Am J Physiol Regul Integr Comp Physiol. 2002 Mar;282(3):R865-9. doi: 10.1152/ajpregu.00328.2001.
Central angiotensin II (ANG II) regulates thirst. Because thromboxane A2-prostaglandin H2 (TP) receptors are expressed in the brain and mediate some of the effects of ANG II in the vasculature, we investigated the hypothesis that TP receptors mediate the drinking response to intracerebroventricular (icv) injections of ANG II. Pretreatment with the specific TP-receptor antagonist ifetroban (Ifet) decreased water intake with 50 ng/kg icv ANG II (ANG II + Veh, 7.2 +/- 0.7 ml vs. ANG II + Ifet, 2.8 +/- 0.8 ml; n = 5 rats; P < 0.001) but had no effect on water intake induced by hypertonic saline (NaCl + Veh, 8.4 +/- 1.1 ml vs. NaCl + Ifet, 8.9 +/- 1.8 ml; n = 5 rats; P = not significant). Administration of 0.6 microg/kg icv of the TP-receptor agonist U-46,619 did not induce drinking when given alone but did increase the dipsogenic response to a near-threshold dose of 15 ng/kg icv ANG II (ANG II + Veh, 1.1 +/- 0.7 vs. ANG II + U-46,619, 4.5 +/- 0.9 ml; n = 5 rats; P < 0.01). We conclude that central TP receptors contribute to the dipsogenic response to ANG II.

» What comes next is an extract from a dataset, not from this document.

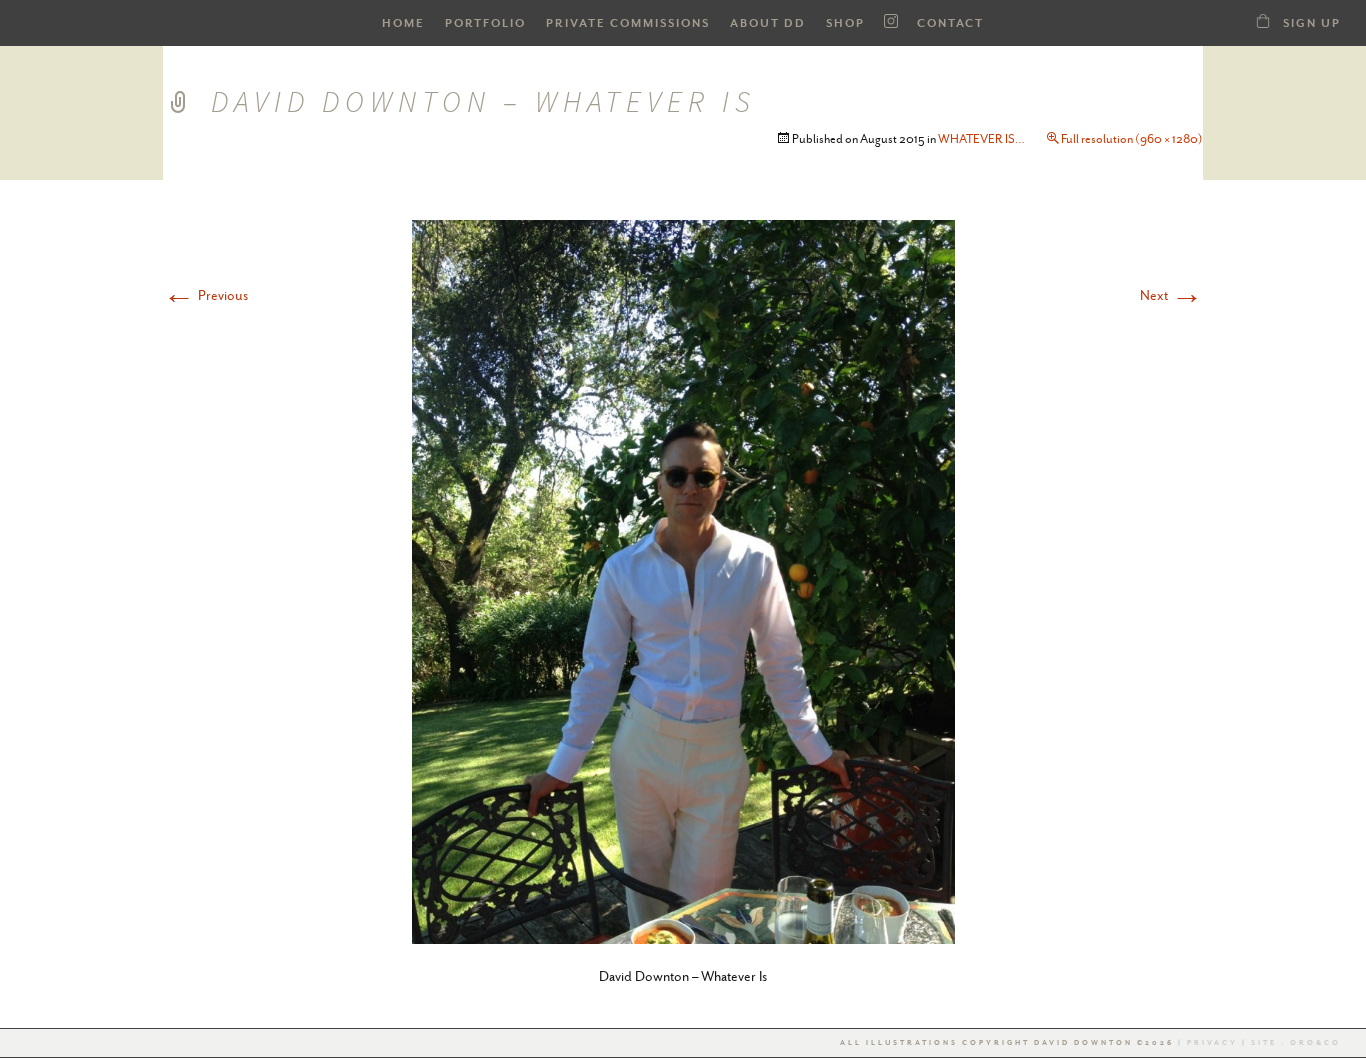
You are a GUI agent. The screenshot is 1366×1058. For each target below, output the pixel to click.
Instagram (891, 21)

中枢血管紧张素II(ANG II)调节口渴。由于血栓素A2 - 前列腺素H2(TP)受体在大脑中表达,并介导ANG II在血管系统中的一些作用,我们研究了TP受体介导对脑室内(icv)注射ANG II的饮水反应这一假说。用特异性TP受体拮抗剂伊非曲班(Ifet)预处理可减少50 ng/kg icv ANG II引起的水摄入量(ANG II + Veh,7.2±0.7 ml对ANG II + Ifet,2.8±0.8 ml;n = 5只大鼠;P < 0.001),但对高渗盐水诱导的水摄入量无影响(NaCl + Veh,8.4±1.1 ml对NaCl + Ifet,8.9±1.8 ml;n = 5只大鼠;P = 无显著性差异)。单独给予0.6 μg/kg icv的TP受体激动剂U - 46,619时不诱导饮水,但确实增加了对15 ng/kg icv ANG II近阈值剂量的致渴反应(ANG II + Veh,1.1±0.7对ANG II + U - 46,619,4.5±0.9 ml;n = 5只大鼠;P < 0.01)。我们得出结论,中枢TP受体促成了对ANG II的致渴反应。